Andrew A.

Setting up a FortiGate VM for a Home Lab

Fortinet is one of the leading manufacturers of next-generation hardware firewalls. Their products are well known throughout the field, and as one might suspect, their products and firmware licenses/support cost a fortune. That being said, buying these products for a home test lab environment is out of the question for most people. Luckily, virtual machines make learning the user interface and configuration of FortiGates much more feasible.

It's free to create a FortiCloud account. Once created, FortiGate VM images can be downloaded from the support section of the FortiCloud website for different products and platforms.

There are restrictions for these VM images, and it does also require using your FortiCloud account to register the trial license once installed. For the purposes of a home lab, to familiarize yourself with the user interface and basic configuration, the VM will suffice.

After downloading the FortiGate VM image for your platform of choice, you can then use 7-zip software to decompress the archive and reveal the virtual hard disk. I use Hyper-V for the platform as it is freely available with Windows Pro licenses.

Microsoft Windows Hyper-V VM creation Wizard

FortiGates require atleast 2 GB of RAM allocated. I configured an additional virtual network adapter, but that can also be added after creation as well. In the wizard, you can select the virtual hard disk file (.vhd) from the decompressed archive.

Hyper-V, as well as many other virtual machine managers, will allow the user to segment traffic between VMs and the host machine. With Hyper-V, we use the Virtual Switch Manager to set up one external switch, which allows the VM direct access to the internet, and an internal private virtual switch, which does not even allow direct communication between the virtual machine and the host machine.

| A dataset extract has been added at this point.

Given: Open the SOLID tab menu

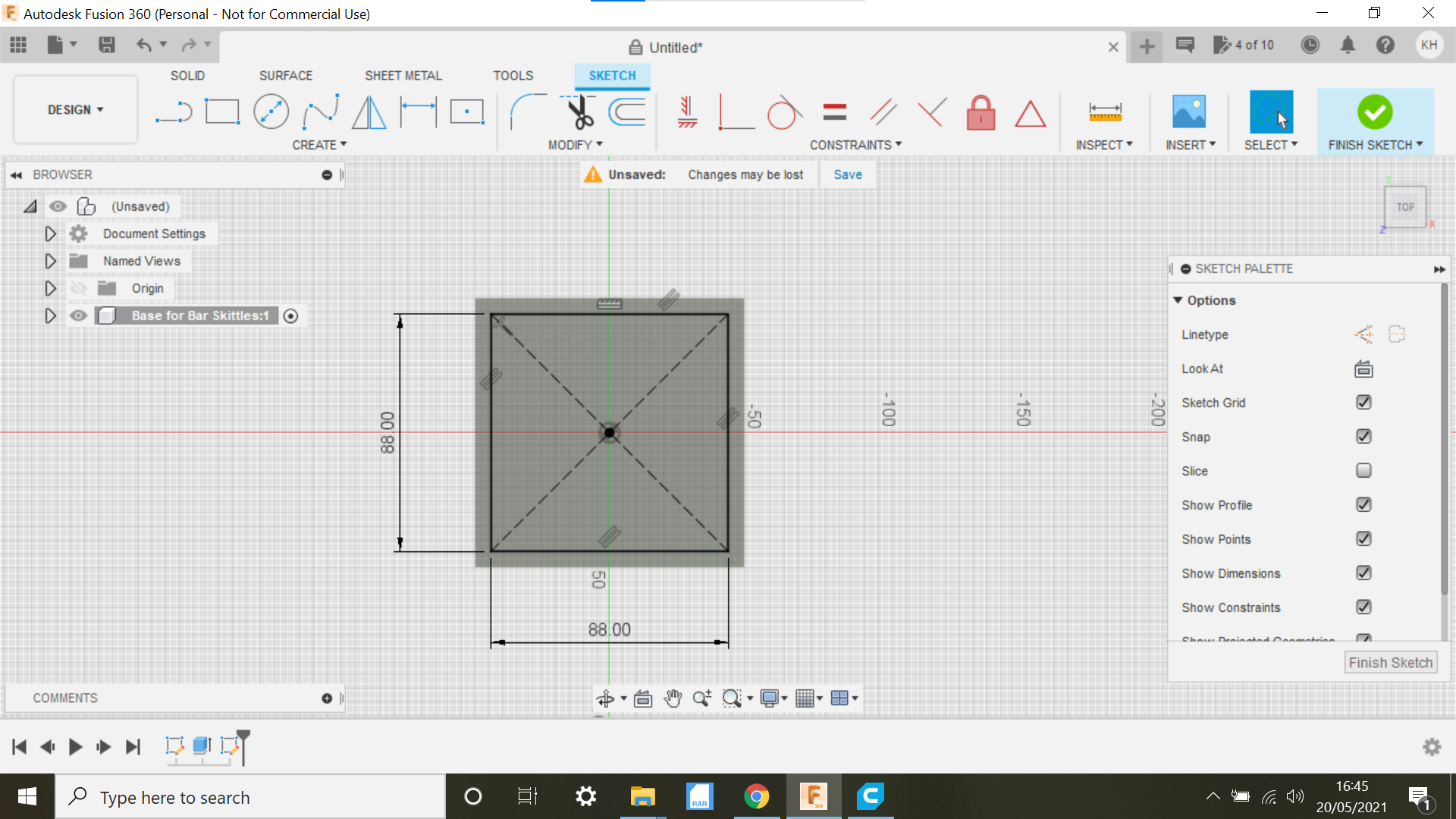Looking at the screenshot, I should coord(187,75).
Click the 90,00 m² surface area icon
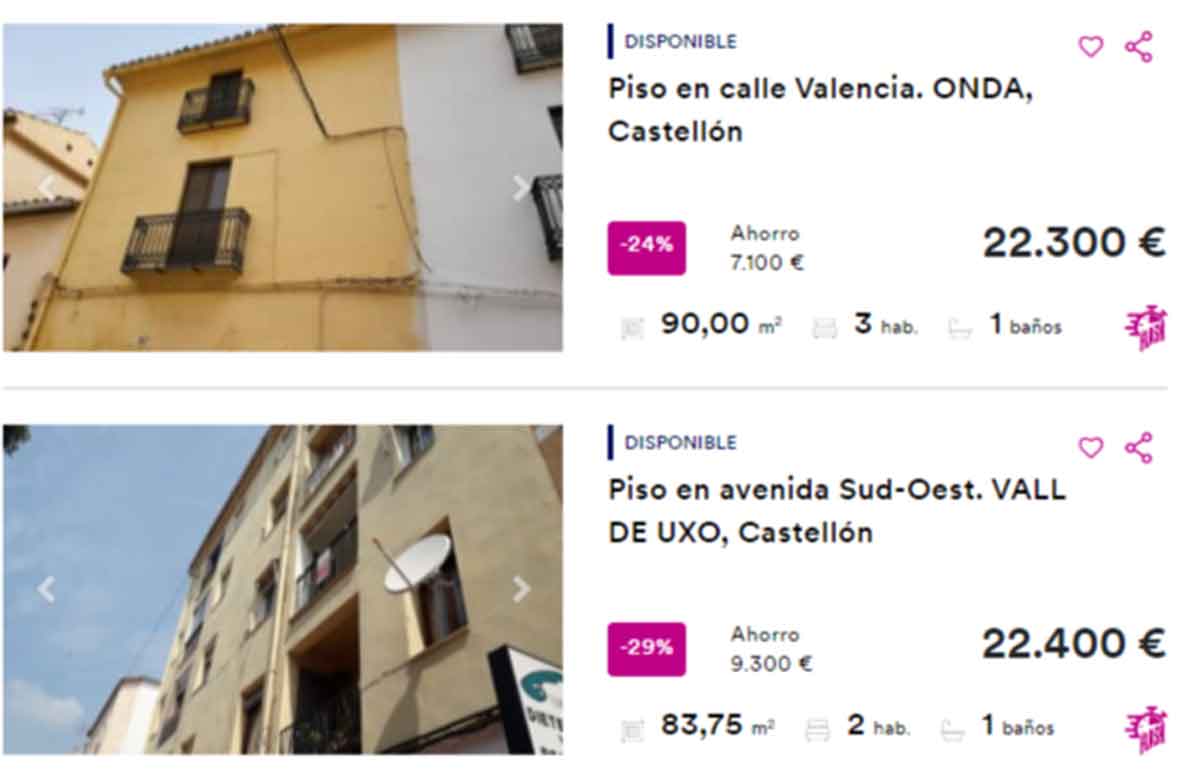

Hyper-V Virtual Switch Manager

Using these two virtual switches, we place our FortiGate VM in between so that traffic from devices connected to the internal private switch must pass over the FortiGate. This ensures that our defined routing and filtering rules are applied to any other VMs as long as their virtual network adapters are connected to the internal private switch.

FortiGate VM with two network adapters

After going through the steps within the VM creation wizard and starting it, you'll be greeted with the CLI. A serial number for the FortiGate will be generated and displayed.

FortiGate CLI

Logging in with the default username (admin) and password (empty) will then prompt you to change the default admin password. Once logged in, typing show system interface will display the portion of the configuration file relating to each interface. The "allowaccess" portion of the interface configuration is what controls whether the HTTP and HTTPS management web interfaces are accessible so that the CLI is not the only method of configuration. HTTP/HTTPS has to be enabled for each interface that is expeected to be used for management.

Show system interface
get system interface will show dynamic information for each interface.
Get system interface

After copying the DHCP-assigned IP address from the external interface, navigate to it in the web browser. The IP for the external interface will be received from the same router that assigns an IP address to your host computer's network adapter, usually your home router.

HTTPS administration portal

After signing in, you will then be taken to the FortiCare VM trial activation page where you can enter in your FortiCloud account credentials.

FortiCare Registration for VM trial
The FortiGate VM will reboot after registering for the trial license.
Reboot after trial license activation
You can then finish setting up the FortiGate from the dialog after logging back in.
Finish FortiGate setup
And are then at the dashboard for your new FortiGate VM.